Löwensenf GmbH is a German mustard company founded in Metz (Alsace-Lorraine) in 1903, currently a subsidiary of Develey Senf & Feinkost GmbH (de). After the World War I the company relocated to Düsseldorf where it operates today. The company produces various types of mustard, including specialties like beer and fig mustard. The company operates a factory today near Düsseldorf Airport, as well as the Mustard Museum in Cologne.

History 

On November 1, 1903, Otto Frenzel founded the Erste Lothringische Essig- und Senffabrik (First Lorraine Vinegar and Mustard Factory) in Metz, then a part of the German Empire. In 1920 after the First World war and the return of Metz and Alsace-Lorraine as a whole to France, the company was moved to Düsseldorf and renamed Neue Düsseldorfer Senfindustrie (New Düsseldorf Mustard Company). Also in 1920, the most well known product, Löwensenf Extra, a sharp Dijon-style mustard was introduced. After the death of Otto Frenzel in 1936, his widow, Frieda Frenzel took over management of the company. In 1948, production was started again after disruptions caused by the Second World War. In the mid-1960s, Löwensenf acquired two other Düsseldorf mustard manufacturers, ABB and Radschläger.

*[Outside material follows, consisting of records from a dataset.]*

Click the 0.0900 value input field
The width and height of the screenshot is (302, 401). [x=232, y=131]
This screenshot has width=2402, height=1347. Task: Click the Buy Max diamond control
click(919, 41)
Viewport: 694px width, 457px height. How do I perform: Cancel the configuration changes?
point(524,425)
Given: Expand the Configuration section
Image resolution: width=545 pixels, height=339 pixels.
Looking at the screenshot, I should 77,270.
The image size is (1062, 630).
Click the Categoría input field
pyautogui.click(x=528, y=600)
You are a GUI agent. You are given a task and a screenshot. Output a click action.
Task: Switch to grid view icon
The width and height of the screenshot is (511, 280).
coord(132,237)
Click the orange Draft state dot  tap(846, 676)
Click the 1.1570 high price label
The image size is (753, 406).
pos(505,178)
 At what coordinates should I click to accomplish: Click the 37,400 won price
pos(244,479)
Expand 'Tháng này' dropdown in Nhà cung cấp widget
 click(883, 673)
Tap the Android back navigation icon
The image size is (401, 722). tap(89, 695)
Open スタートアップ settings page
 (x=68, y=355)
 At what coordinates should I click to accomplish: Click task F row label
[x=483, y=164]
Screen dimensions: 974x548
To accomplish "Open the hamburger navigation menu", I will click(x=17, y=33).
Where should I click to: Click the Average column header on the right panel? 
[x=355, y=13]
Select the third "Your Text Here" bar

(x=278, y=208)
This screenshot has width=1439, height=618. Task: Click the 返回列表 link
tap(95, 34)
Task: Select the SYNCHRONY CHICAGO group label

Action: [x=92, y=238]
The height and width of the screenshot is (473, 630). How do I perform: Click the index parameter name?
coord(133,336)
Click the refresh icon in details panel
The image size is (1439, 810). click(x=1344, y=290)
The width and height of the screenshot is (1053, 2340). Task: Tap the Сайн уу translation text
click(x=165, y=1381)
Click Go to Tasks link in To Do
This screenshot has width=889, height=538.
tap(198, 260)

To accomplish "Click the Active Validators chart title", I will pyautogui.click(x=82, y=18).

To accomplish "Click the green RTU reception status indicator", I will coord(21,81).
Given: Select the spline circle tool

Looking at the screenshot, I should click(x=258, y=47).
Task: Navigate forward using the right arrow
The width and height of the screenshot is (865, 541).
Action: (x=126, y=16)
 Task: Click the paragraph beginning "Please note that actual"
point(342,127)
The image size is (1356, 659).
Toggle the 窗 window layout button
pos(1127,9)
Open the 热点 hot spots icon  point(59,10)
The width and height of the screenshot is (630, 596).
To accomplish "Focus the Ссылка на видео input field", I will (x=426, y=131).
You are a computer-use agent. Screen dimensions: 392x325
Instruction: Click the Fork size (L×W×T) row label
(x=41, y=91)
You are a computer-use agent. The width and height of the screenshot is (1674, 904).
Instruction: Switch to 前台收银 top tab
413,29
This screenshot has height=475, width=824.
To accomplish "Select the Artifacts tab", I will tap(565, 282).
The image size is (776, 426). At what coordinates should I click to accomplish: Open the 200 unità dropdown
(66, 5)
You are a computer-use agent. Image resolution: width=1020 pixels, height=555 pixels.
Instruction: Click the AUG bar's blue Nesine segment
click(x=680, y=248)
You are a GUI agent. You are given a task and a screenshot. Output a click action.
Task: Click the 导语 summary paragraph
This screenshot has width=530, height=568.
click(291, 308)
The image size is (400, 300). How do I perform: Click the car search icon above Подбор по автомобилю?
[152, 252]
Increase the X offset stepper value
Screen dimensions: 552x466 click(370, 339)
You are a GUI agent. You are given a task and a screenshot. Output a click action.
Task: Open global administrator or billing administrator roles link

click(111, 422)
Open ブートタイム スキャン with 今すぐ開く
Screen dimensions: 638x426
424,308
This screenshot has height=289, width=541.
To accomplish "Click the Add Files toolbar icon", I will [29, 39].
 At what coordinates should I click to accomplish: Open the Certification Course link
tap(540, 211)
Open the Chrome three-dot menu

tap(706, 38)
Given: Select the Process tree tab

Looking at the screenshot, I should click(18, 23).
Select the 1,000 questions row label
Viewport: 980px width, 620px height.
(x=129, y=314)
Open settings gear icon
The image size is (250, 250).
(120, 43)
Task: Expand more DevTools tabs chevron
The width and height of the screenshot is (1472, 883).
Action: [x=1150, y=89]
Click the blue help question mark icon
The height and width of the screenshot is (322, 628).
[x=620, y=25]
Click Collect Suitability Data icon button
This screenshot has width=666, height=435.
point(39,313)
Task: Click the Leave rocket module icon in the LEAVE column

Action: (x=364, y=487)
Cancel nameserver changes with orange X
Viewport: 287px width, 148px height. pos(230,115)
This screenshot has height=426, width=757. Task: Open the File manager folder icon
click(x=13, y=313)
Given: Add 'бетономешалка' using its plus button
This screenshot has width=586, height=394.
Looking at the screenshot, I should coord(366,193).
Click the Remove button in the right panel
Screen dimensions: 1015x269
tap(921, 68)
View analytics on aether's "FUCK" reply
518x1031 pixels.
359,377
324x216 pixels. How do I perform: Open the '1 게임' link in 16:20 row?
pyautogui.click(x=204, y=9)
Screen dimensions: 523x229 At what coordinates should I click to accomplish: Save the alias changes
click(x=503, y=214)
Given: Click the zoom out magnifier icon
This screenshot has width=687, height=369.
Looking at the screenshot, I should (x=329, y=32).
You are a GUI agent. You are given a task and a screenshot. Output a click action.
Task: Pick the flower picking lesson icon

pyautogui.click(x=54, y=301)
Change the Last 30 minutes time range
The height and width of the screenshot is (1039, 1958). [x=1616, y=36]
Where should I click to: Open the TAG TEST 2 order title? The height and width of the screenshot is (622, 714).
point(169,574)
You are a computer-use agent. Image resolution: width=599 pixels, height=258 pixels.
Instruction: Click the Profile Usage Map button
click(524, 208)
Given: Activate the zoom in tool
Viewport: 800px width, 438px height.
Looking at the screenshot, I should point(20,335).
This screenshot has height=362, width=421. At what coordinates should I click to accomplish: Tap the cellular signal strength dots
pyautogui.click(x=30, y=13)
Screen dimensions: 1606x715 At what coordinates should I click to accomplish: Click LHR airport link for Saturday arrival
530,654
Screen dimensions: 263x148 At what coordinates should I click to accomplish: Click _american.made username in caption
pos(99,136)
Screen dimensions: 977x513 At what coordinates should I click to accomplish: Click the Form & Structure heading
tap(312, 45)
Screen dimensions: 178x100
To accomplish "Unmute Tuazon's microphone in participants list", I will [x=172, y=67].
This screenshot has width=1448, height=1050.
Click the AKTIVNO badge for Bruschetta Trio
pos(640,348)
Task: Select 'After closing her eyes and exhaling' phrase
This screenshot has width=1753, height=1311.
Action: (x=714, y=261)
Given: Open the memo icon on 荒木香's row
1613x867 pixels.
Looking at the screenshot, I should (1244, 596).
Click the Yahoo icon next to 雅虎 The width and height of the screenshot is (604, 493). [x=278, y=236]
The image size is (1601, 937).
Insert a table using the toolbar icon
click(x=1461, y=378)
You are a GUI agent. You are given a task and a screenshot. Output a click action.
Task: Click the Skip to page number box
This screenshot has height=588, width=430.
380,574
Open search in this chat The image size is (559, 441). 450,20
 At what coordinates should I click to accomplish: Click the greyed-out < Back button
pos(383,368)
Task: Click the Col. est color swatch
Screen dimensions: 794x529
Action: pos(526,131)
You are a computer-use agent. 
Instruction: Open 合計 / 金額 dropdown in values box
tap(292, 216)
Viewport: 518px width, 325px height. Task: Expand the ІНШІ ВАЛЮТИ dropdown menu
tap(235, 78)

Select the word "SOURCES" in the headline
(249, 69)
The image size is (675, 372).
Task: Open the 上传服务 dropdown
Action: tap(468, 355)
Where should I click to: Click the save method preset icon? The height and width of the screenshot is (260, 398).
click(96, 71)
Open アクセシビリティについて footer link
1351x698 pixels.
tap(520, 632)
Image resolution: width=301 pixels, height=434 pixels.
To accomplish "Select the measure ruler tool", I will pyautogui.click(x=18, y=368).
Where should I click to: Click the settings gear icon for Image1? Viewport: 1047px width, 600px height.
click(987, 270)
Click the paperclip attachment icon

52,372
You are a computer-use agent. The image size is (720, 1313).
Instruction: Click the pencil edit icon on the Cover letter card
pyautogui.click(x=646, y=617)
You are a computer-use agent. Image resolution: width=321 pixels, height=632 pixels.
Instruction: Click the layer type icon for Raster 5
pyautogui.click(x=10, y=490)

In 2001, Düsseldorfer Löwensenf GmbH began a merger process with the Munich based Develey Senf & Feinkost GmbH, with each company acquiring shares of the other. Distribution was taken over completely by Develey, and by the end of 2001, Löwensenf had become a subsidiary of Develey and continues to make mustard in Düsseldorf-Lichtenbroich.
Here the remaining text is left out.